It is important to emphasize that each of the subsystems has configuration description that expresses additional restrictions, required to be considered at run-time. For example, if the subsystem is a sensor, the configuration description contains information such as sensor position, viewing direction, maximum distance, type of target or collision objects w.r.t. geometry and material data, etc. [3]. The information is used to check if the data from one type of sensor in case of failure can be replaced by the data from another type of sensor [4].

3.2 Software platform: fault-management layer for future E/E functions

Since vehicles are complex safety–critical systems, layered system design paradigm copes with such complexity by focusing on those aspects of the system that support the design activities at the corresponding level of abstraction. Therefore, a multi-layered SW architecture is offered in this paper in which a fault-management layer that guarantees the predefined safety properties at run-time, represents one of the layers (Fig. 4). The generic fault-management layer simplifies the development of complex vehicle functions by releasing the functionality from safety properties, and enables safe integration and execution of the vehicle functions.

Fig. 4
figure 4

Layered design

For realizing a fault-management layer that detects errors and handles faults, self-monitoring and self-healing control components are needed. These components supervise the system and initiate the adaptation during run-time in case of faults by using control loops. In the autonomic computing (AC) paradigm, the elements of the system are managed by control loops based on the so-called MAPE-K (monitor, analyze, plan, execute-knowledge based) cycle [5]. The control loop continuously monitors and analyzes the system and its environment and based on this information it plans the next steps and executes the planned actions. The different phases have access to a common knowledge base which provides information about the changes within the system or in the systems environment. Below an overview of the tasks that are executed in each MAPEK phase in the context of the presented approach is given.

Monitor In this phase the monitoring components of the run-time environment collect the error indication information of the managed components. The parameters, which need to be monitored, are given by the requirements specified in the meta-model, and are supervised by health monitoring subsystem of the run-time environment.

Analysis During this stage the error indications and the available information in the knowledge base are analyzed to determine the health state of each subsystem in the system, and assess whether an adaptation is required.

Plan The plan stage provides mechanisms that determine a set of actions (e.g., new configuration) required to adapt the system in order to maintain its safety properties.

Execute During this stage the planned actions are executed to transition the system into an improved or safer state.
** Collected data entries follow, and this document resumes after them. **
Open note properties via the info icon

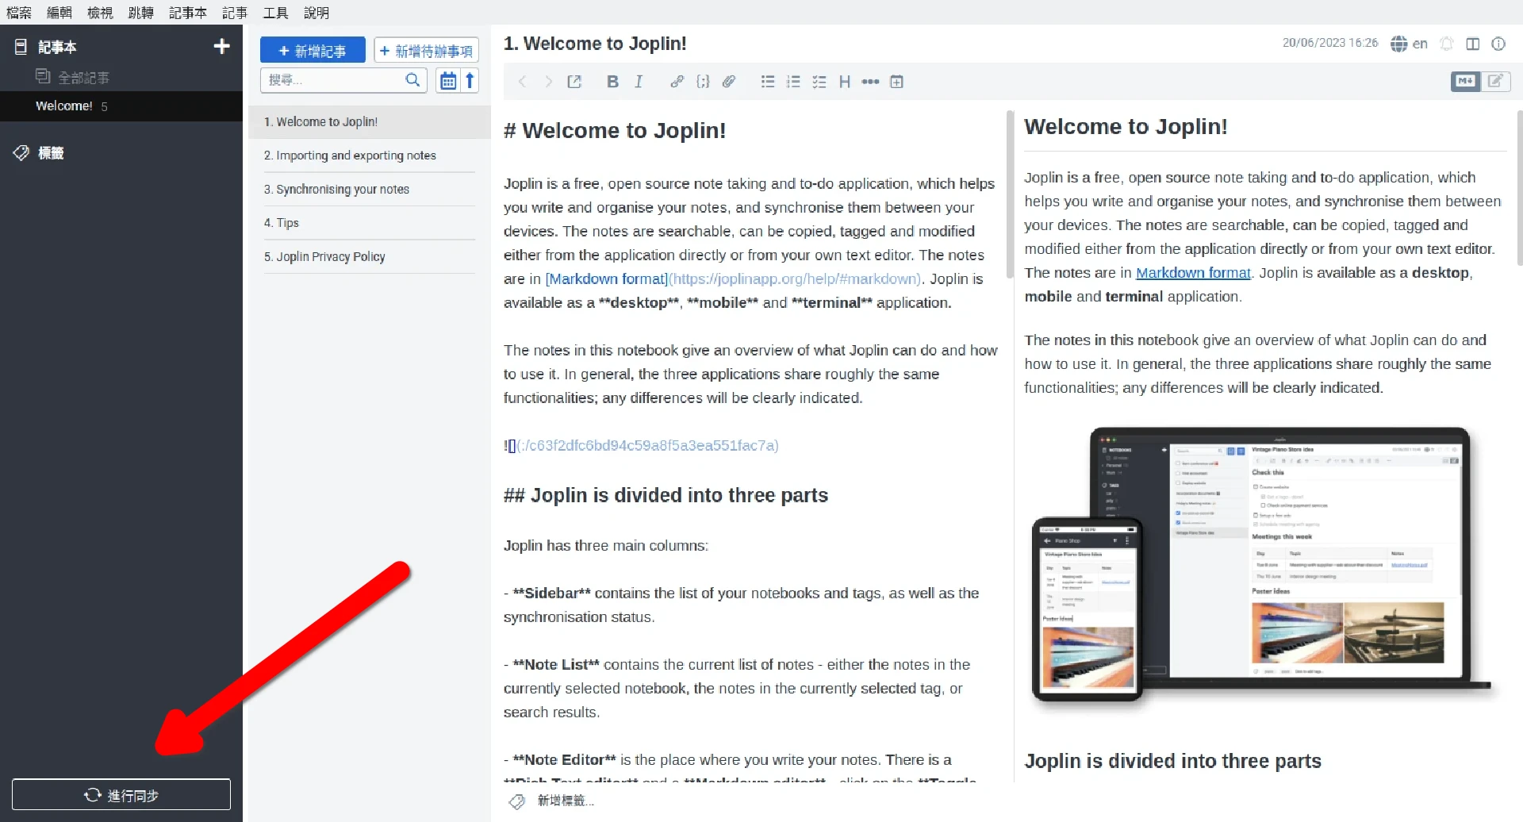(x=1498, y=44)
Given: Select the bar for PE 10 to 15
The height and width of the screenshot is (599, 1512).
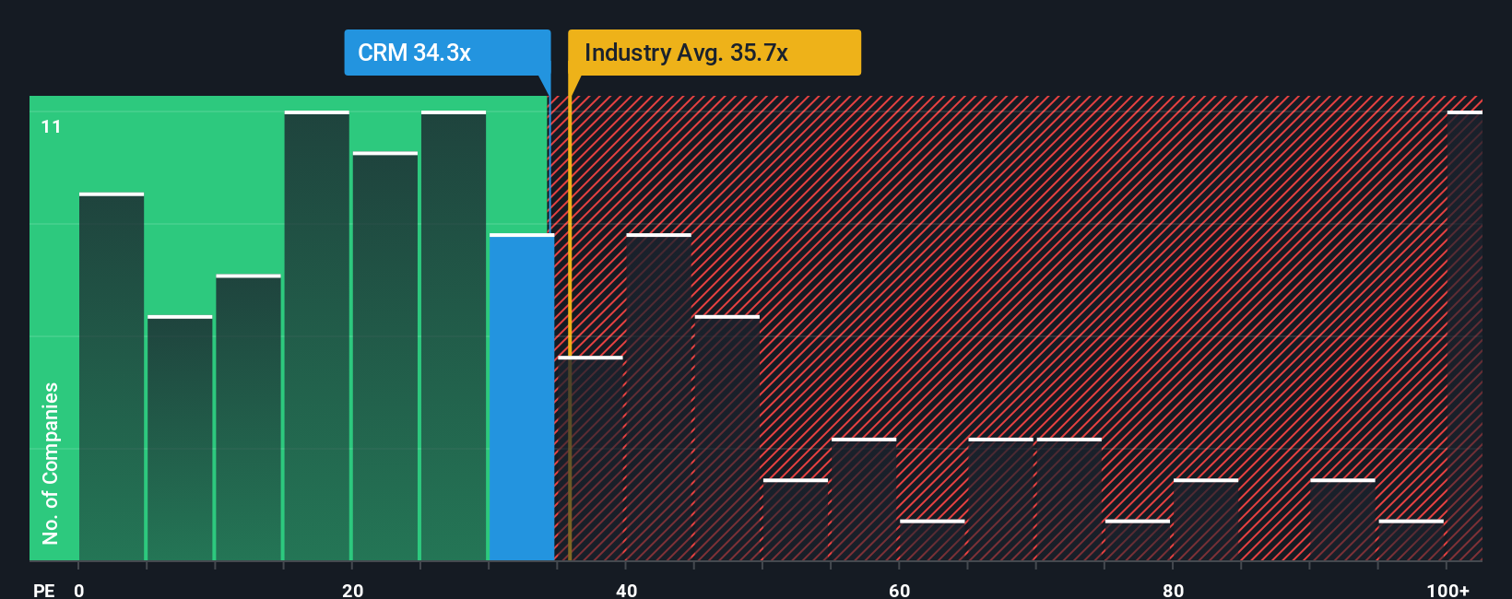Looking at the screenshot, I should [x=248, y=417].

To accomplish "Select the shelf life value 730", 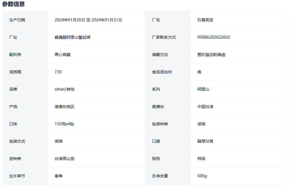I will click(58, 72).
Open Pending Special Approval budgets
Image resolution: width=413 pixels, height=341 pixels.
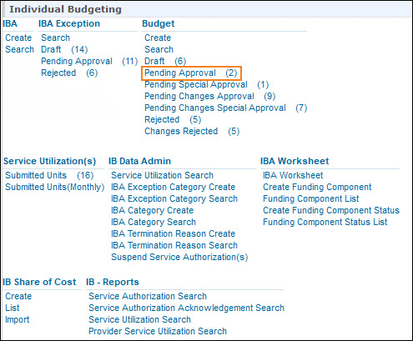(x=196, y=84)
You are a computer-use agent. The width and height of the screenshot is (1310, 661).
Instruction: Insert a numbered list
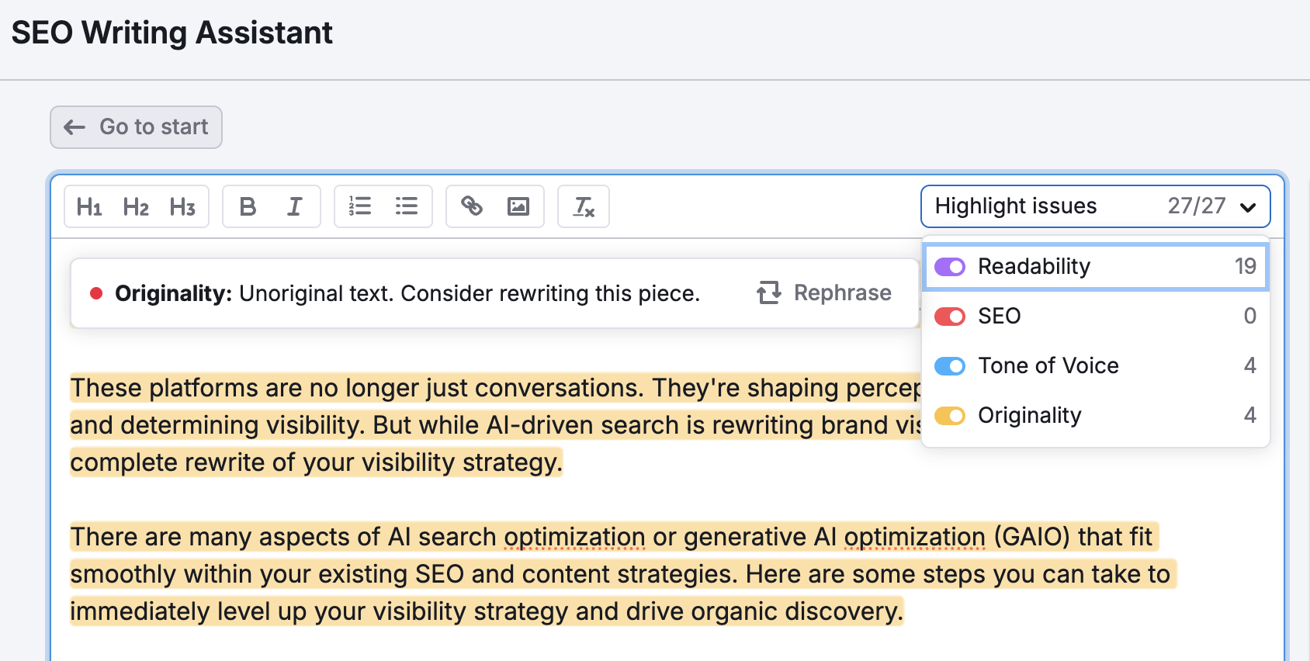click(x=359, y=206)
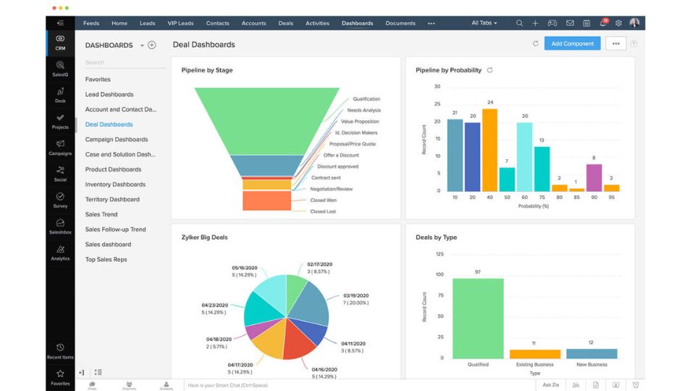This screenshot has height=391, width=695.
Task: Open the DASHBOARDS dropdown arrow
Action: coord(142,46)
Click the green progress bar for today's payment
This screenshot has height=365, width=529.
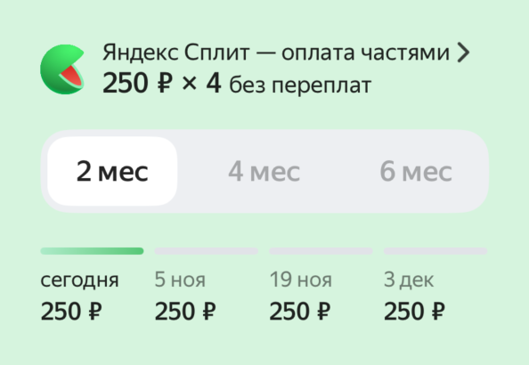(x=92, y=251)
Additionally, extra artifacts created during the planning phase are added to the knowledge base and can be used when a new need for adaptation is detected.

An overview of the core concepts and components of the fault-management layer is given below. The MAPE phases i.e., the phases of error detection (health monitoring), consolidation of error indications, health state determination and fault-handling, and the mapping to components of the fault-management layer is depicted on Fig. 5.

Fig. 5
figure 5

Fault-management layer

3.2.1 Monitor and analysis: error detection and state management

A system function is considered as a composition of subsystems (Fig. 3 in Sect. 3.1). Since the subsystems have precisely specified interfaces in the domains of time and value, that information is used for configuring the safety mechanisms of the run-time system, which provide information and error indications required to determine the health state of the corresponding subsystems. The meta-model introduced before generates configuration information for the diverse safety mechanisms of the fault-tolerant layer, which are able to detect errors (i.e., deviation from a correct behavior) of subsystems at run-time. The information that the error detection mechanisms produce i.e., error indication (\(VALUE_{Indication}\) or \(TIME_{Indication}\)) can be mapped to the health state of the defined subsystems.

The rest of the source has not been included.